Todos os dias, chegava a casa com as sapatilhas cheias de areia e os joelhos esfolados.
— Ó mãe, foi a recuperar a bola, tive de me atirar ao chão — argumentava, perante o desespero da mãe, que lhe tratava as feridas.
— Não te dói?
— Um bocadinho, mas não faz mal! — respondia, cerrando os olhos para aguentar melhor.
O pai assistia e abanava a cabeça. Não gostava que o filho aparecesse sempre assim. Todos os dias, arranjava um novo ferimento por causa da bola.
Certa vez, foi levado para o hospital, pois fez um golpe tão profundo numa mão, que teve de levar dois pontos. O Martim não se queixou das dores nem do desconforto de ser obrigado a fazer tudo só com uma mão durante uns dias. Pelo menos, tinha lesionado a esquerda. Se fosse a direita, é que seria o cabo dos trabalhos, como dizia o avô. O pai decidiu que era altura de parar com aquela loucura pelo futebol e proibiu-o de jogar durante um mês.
— Não é justo! — protestou, em vão, o Martim. E fechou-se no quarto, onde ninguém o iria ver a chorar.
À noite, quando o foi deitar, a mãe, passando-lhe a mão pelo cabelo, consolou-o:
— O pai fica preocupado contigo, tem medo de que te magoes a sério. Viste o estado em que ficou a tua mão? Tenho a certeza de que te doeu bastante.
— Só um bocadinho…
— Até aqui, magoavas-te nas pernas e nos braços, mas desta vez a mão ficou em muito mau estado.
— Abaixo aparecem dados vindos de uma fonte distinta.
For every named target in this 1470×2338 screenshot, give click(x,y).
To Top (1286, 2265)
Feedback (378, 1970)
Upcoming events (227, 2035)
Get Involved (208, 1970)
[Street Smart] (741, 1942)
— Só um bocadinho… Já está quase boa. Eu quero jogar, mãe. Sem o futebol a escola é uma tristeza… — lamentou-se, fazendo beicinho.
A mãe sorriu, aconchegou-o e deu-lhe um beijo na testa.
— Dorme bem.
O Martim demorou a adormecer e, quando finalmente conseguiu, sonhou que voltava a jogar futebol com os amigos.
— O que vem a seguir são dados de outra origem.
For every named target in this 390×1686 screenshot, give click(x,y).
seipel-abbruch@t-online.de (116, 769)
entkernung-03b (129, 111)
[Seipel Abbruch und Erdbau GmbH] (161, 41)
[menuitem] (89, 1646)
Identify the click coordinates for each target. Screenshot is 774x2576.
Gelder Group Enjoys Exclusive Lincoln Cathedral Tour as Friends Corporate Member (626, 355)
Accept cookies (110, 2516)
Mas, na realidade, não jogou, não podia. Nos intervalos, para se entreter, folheava um livro que a mãe lhe dera sobre os ídolos do futebol. Como ainda sabia ler muito pouco, distraía-se a observar as imagens. Sempre ficava menos difícil ver os colegas a jogarem e a divertirem-se.
O mês que o pai decretara passou e o Martim, depois de muitos avisos, lá pôde voltar a jogar. No início, tinha cuidado, tentava evitar as quedas, mas com o passar do tempo, voltou a entregar-se por completo ao jogo e os arranhões e esfoladelas regressaram. De cada vez que o pai o ia esperar, encolhia-se todo, pois receava novo castigo, o que acabou por acontecer, quando um ferimento mais grave fez infeção e demorou a cicatrizar.
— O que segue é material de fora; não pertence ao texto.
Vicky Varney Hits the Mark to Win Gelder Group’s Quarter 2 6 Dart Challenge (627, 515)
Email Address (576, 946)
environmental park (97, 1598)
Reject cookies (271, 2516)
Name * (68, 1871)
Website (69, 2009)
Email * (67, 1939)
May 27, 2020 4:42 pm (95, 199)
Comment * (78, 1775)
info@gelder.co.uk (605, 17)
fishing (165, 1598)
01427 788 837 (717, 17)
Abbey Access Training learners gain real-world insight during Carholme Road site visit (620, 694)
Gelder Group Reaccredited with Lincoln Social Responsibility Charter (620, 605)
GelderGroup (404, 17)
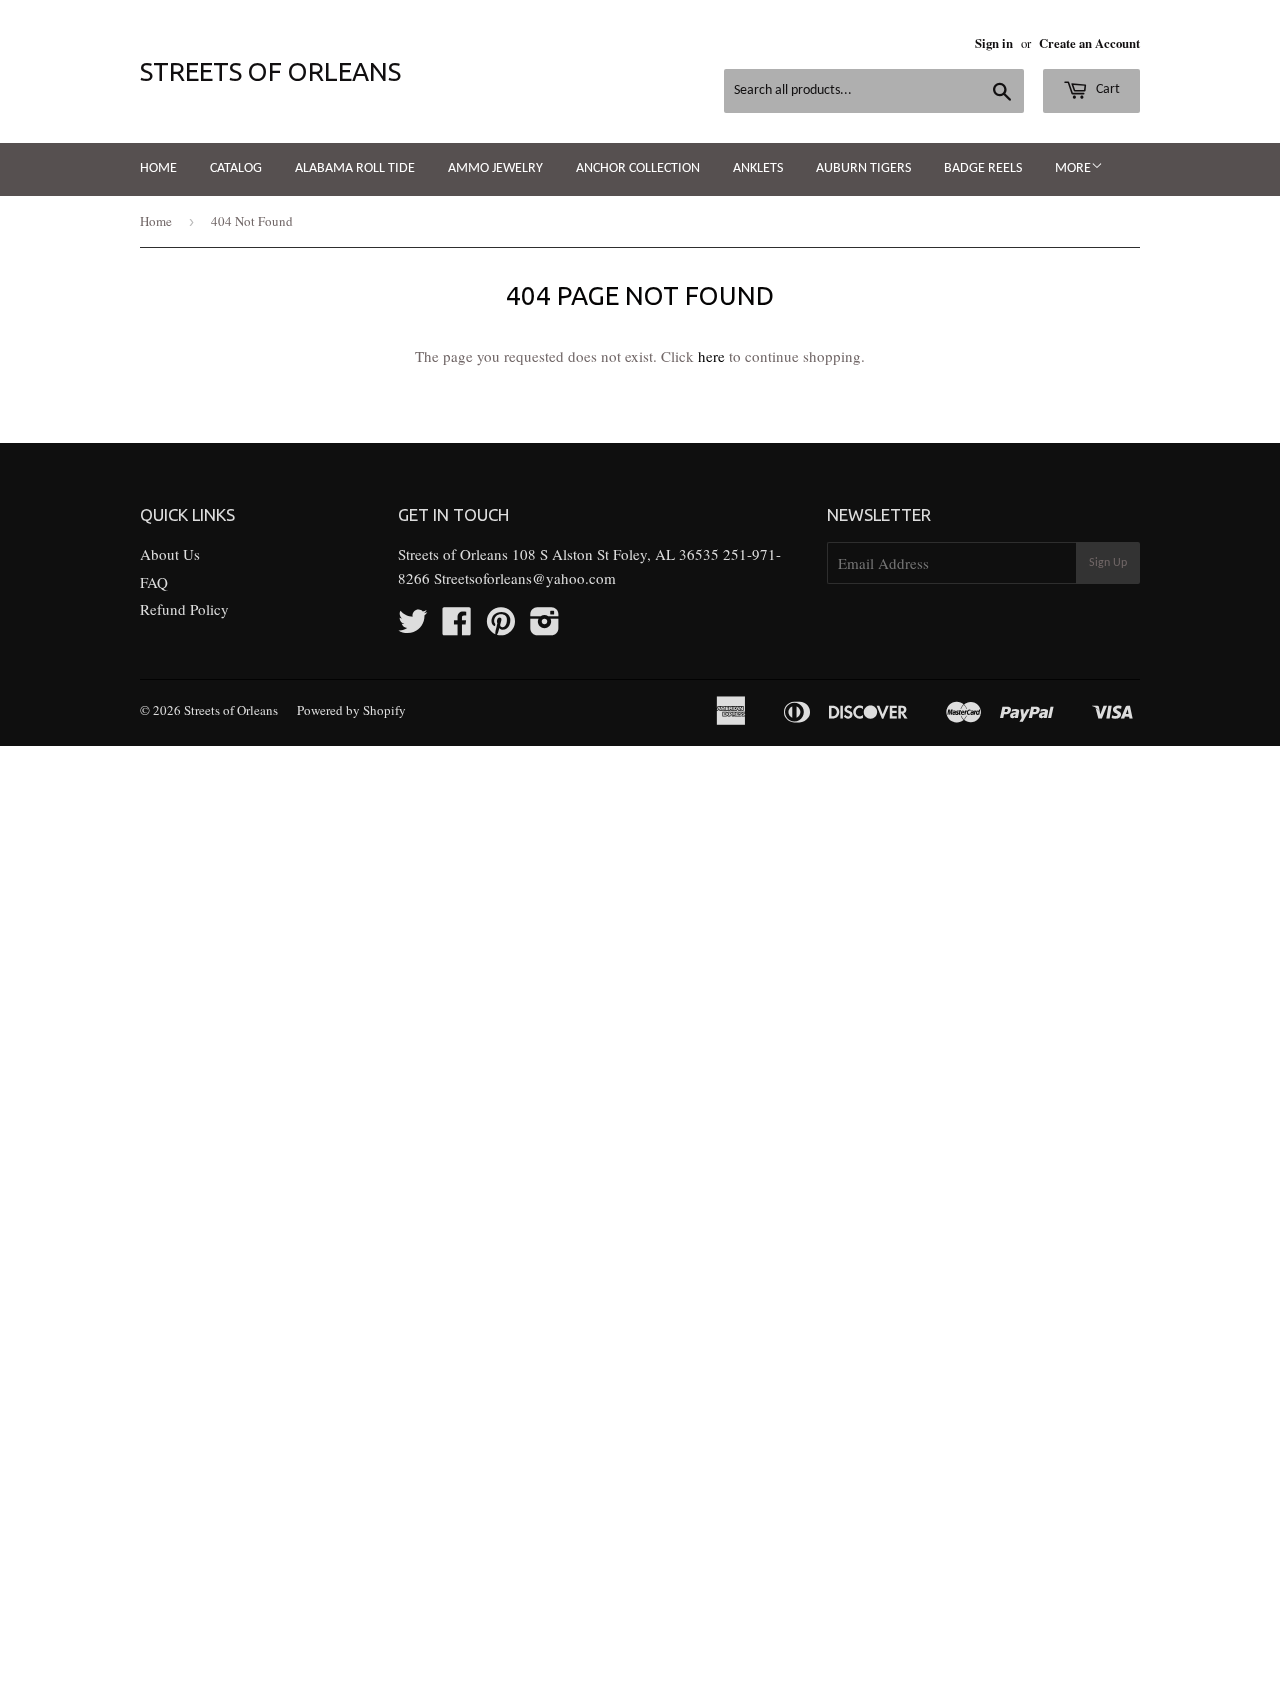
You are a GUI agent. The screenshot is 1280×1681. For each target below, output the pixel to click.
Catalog (236, 168)
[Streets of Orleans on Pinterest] (501, 627)
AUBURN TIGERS (863, 168)
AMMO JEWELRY (495, 168)
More (1073, 168)
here (711, 356)
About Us (170, 554)
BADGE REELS (983, 168)
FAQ (154, 582)
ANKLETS (758, 168)
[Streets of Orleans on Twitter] (413, 627)
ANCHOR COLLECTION (638, 168)
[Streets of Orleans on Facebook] (457, 627)
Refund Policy (184, 609)
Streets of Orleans (270, 71)
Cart (1106, 89)
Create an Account (1089, 43)
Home (158, 168)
Entre os ralhetes do pai e os consolos da mãe, o Martim andava triste. Queria jogar, só pensava nisso.
Um dia, o avô foi buscá-lo à escola. O Martim ficou muito feliz com a surpresa. Ele sabia o que se passava com o neto, por isso, levou-o até ao parque da cidade e sentaram-se a lanchar numa das mesas no meio do arvoredo.
— Sabes, Martim, és igual ao teu pai. Ele também adorava jogar futebol.
— A sério? Então por que não me deixa jogar?
O avô baixou a cabeça, franziu o sobrolho e confessou:
— Eu não o deixava jogar, porque andava sempre a magoar-se. Se reparares, tem as pernas e os braços cheios de cicatrizes.
— Ele tem muitos pelos, não dá para ver bem… — disse o Martim, fazendo uma careta.
O avô riu-se.
— Tens razão, mas garanto-te que tem. Tal como acontece contigo — constatou, fazendo-lhe uma festinha nos braços —, cada cicatriz tem uma história para contar e significa que a dor foi ultrapassada, que andava a divertir-se quando se magoou, que tinha amigos… Cada cicatriz é uma vitória.
O Martim observou os braços e as pernas. Sabia bem como se tinha magoado, esquecera a dor, mas não a diversão, a emoção do jogo, o colega que fintara, o golo que marcara… O avô tinha razão, cada cicatriz guardava uma história.
— Avô, eu quero continuar a jogar. Podes pedir ao pai?
— Acho que encontrei a solução — disse, com um grande sorriso, entregando-lhe um saco.
O pequeno abriu-o e arregalou os olhos quando nele encontrou: joelheiras, cotoveleiras e luvas. Iria parecer um astronauta, só lhe faltava o capacete, mas não se magoaria com tanta facilidade e estava disposto a tudo. Será que assim o pai o deixaria jogar? O Martim mal podia esperar para saber. O avô não duvidava de que seria o começo de uma outra história.